All because of one book.
A book that also happens to have rocketed to the very top of the national bestseller charts and which this week was confirmed by the respected Bookseller magazine to still be the second biggest-selling non-fiction paperback in Britain, which suggests it will once again appear in the Sunday Times bestseller list this weekend.
In all honesty, and I mean this, I don’t care what people call me. They can call me names. They can attack my character. They can try to tear me down.
Because all that really matters to me is that I give a voice to the countless people who don’t have one - the forgotten majority of hardworking people who are sick and tired of being treated like second-class citizens in their own country and forced to watch the decline and destruction of the only home they have ever known.
But the book’s success and the strong reaction to it does raise an intriguing question.
What if the people who are spending all this time attacking me have completely misread the mood of the country they claim to speak for? What if all those left-wing critics, Tory Wets, and BBC-types are woefully out-of-touch with modern Britain?
Because when you step back from the noise and look at the latest data a very different picture emerges - one that raises far more uncomfortable questions for not just my critics but the entire ruling class:
What if the arguments I present in the book are not extreme at all? What if they are mainstream in this country? And what if the main thesis of the book is actually much closer to the average person than my critics would like to accept?
These questions are not just rhetorical. Because we have fresh evidence.
In recent days, a comprehensive new survey of the British people was released by the respected pollsters JL Partners.
And it really does lift the lid on what the people really think about issues that lie at the heart of my book - from mass immigration to the extent to which people now feel like a stranger in their own country.
The results are striking.
Entirely consistent with what I say in the book, they find that most people in Britain today now feel they “no longer recognise my country because of the scale of immigration in recent years”.
Overall, 51 per cent of British people feel this way — which then steadily rises to 52 per cent among the English, 55 per cent among white Britons, 58 per cent among people who do not belong to the university class, 60 per cent among older voters, 62 per cent among Conservative voters, and to 86 per cent among Reform voters.

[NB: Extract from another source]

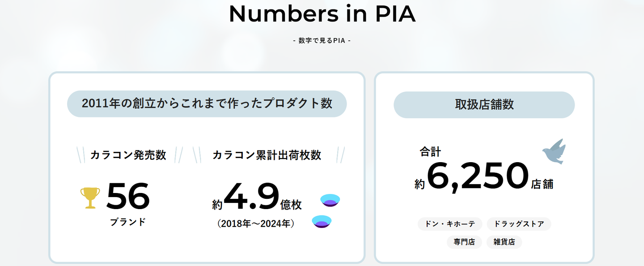Click the 6,250 store count number
The height and width of the screenshot is (266, 644).
[478, 176]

Revealingly, even close to one-third of black and minority ethnic British people feel the same way - that they no longer recognise Britain because of immigration.
And that’s not all.
What the pollsters also find is what I point to in the book - a profound and deep sense of disconnection among ordinary people with the political class in Westminster.
Two-thirds of the entire country now agree with the statement “politics is broken and no one knows how to fix Britain”, which again surges among many of the same groups. Significantly, more than three-quarters of Reform voters feel this way.
And while it is certainly true that some people say they “embrace diversity and think it makes Britain a better place to live”, look closely and you will find wildly different views among different groups.
While a majority of university graduates, ethnic minority voters, young people, and those who vote Labour, Green, or Liberal Democrat think positively about diversity and how it’s changing Britain, millions of people across the country do not - only minorities of people who do not belong to the university class, are white, older, vote Tory or Reform feel the same way. Consistently, these groups are far more sceptical if not openly negative towards how ‘diversity’ is changing Britain.
I could go on.
Because this is not the only survey in recent weeks which supports what I argue in the book - namely, that millions of people from the forgotten majority of hardworking, law-abiding, decent Brits can sense they are not only losing their country but are now completely excluded from our politics, culture, and the national conversation.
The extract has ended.